- [Page text]:
_ _ _ _ _ _ _

Smallpond (221300) | about 2 years ago | (#42179111)

Every internet business would buy server space in NH or AK with no sales tax and declare that their headquarters if it was by seller. I think it has to be on the ship-to state. A program for calculating sales tax based on street address would not be very difficult.

Whiny money-focussed politicians can FOADIAF (0)

Anonymous Coward | about 2 years ago | (#42178437)

If they want to collect sales tax for state->state transactions, then they can declare independence for their state and then they can do ALL the things they currently can only dream of doing.

Creates a near monopoly (5, Insightful)

CloneRanger (122623) | about 2 years ago | (#42178465)

By forcing web sites to collect sales tax for all 50 states and the territories will create an accounting nightmare. The only companies that can afford to hire the people to do it would be the dominant players like Amazon. So, all the small start ups would be stifled right out of the gate. The end result will be a near monopoly and very few start ups bringing new ideas to market.

Re:Creates a near monopoly (2)

paiute (550198) | about 2 years ago | (#42178569)

By forcing web sites to collect sales tax for all 50 states and the territories will create an accounting nightmare. The only companies that can afford to hire the people to do it would be the dominant players like Amazon. So, all the small start ups would be stifled right out of the gate. The end result will be a near monopoly and very few start ups bringing new ideas to market.

OK, independent of the question of good or evil, wouldn't that be an opportunity for a startup which offered that service to other startups?

_ _ _ _ _ _ _

- [Interface element records]:

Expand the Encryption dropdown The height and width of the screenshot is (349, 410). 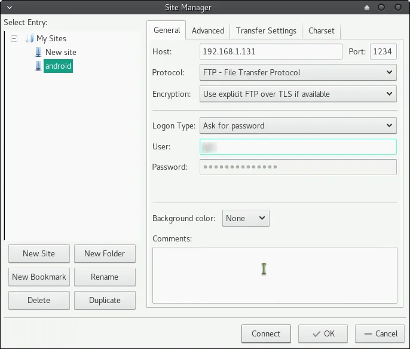click(x=298, y=94)
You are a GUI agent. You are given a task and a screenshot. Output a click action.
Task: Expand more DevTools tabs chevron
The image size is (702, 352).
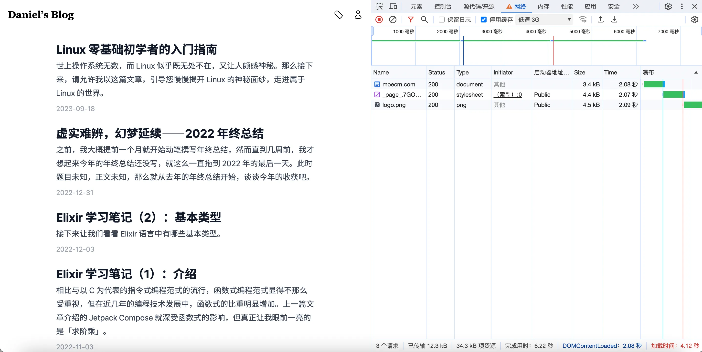point(636,6)
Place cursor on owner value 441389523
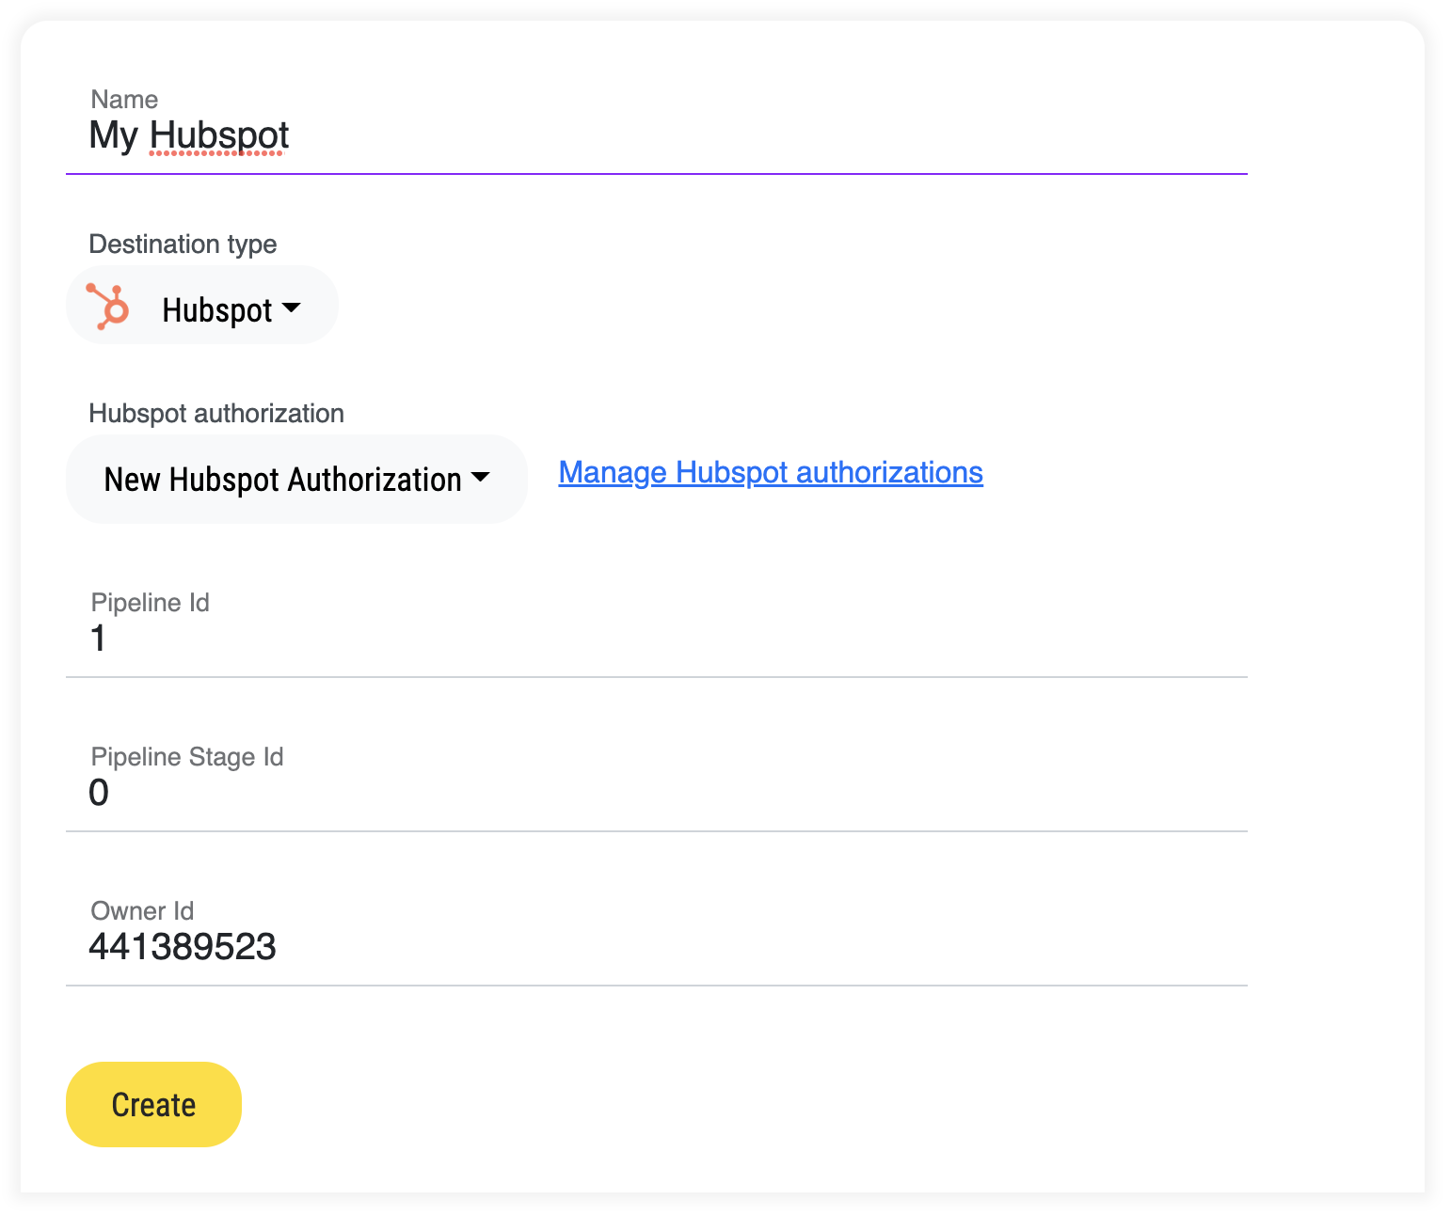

_ _ _ _ _ _ _

- [Actions to take]:
1. Give every poster name shown in the sales tax discussion.
2. Resume the sales tax discussion after its final comment.
The records come from a different source than the sales tax discussion.

- [Expected answers]:
1. Smallpond, Anonymous Coward, CloneRanger, paiute

2.
Re:Creates a near monopoly (2, Informative)

Anonymous Coward | about 2 years ago | (#42178613)

these companies exist but are very expensive. Probably because it's a nightmare to figure out what to charge for which address at what time for which product.

The rules are beyond insane in one state alone for one company and one product, let alone trying to figure this out for a huge range of products. Also note that these tax zones are not split on zip code boundaries! Getting it wrong means huge liabilities...

Source: I take care of sales taxes for two states.

Re:Creates a near monopoly (2)

Overzeetop (214511) | about 2 years ago | (#42179093)

"these companies exist but are very expensive. Probably because it's a nightmare to figure out what to charge for which address at what time for which product."

No, they're very expensive because it's a nightmare to create it yourself from scratch. Once it's done once, it costs nothing to reproduce the tables/software. But because they know it would take $x to create from scratch, charging 0.25 x $x is a reasonable value proposition.

The only possible positive outcome is that by requiring everyone to do it, it may entice more solutions, which will bring the prices down to the reasonable level for small-medium business.

Re:Creates a near monopoly (4, Insightful)

cob666 (656740) | about 2 years ago | (#42179279)

It's not JUST calculating the tax. Every business would have to have a Sales Tax ID for every state that collects sales tax, those aren't free and some states require you to pay a yearly renewal for said privilege. Also, many states require you to file quarterly, but not calendar quarterly, quarterly based on the state's fiscal year.

Re:Creates a near monopoly (3, Insightful)

Attila Dimedici (1036002) | about 2 years ago | (#42178637)

So, in place of the many thousands of startups that will not get started because one more regulatory and financial hurdle has been put in their path, you are proposing that we settle for a single startup and call it a win?

Re:Creates a near monopoly (1)

bondsbw (888959) | about 2 years ago | (#42178833)

OK, independent of the question of good or evil, wouldn't that be an opportunity for a startup which offered that service to other startups?

It would. Many regulations are opportunities for somebody.

The net effect is that the government receives tax it once didn't receive, and the service provider receives money it didn't once receive. Don't forget that the service itself is taxed by sales tax, income tax, etc. So the government receives a relatively tiny sum more.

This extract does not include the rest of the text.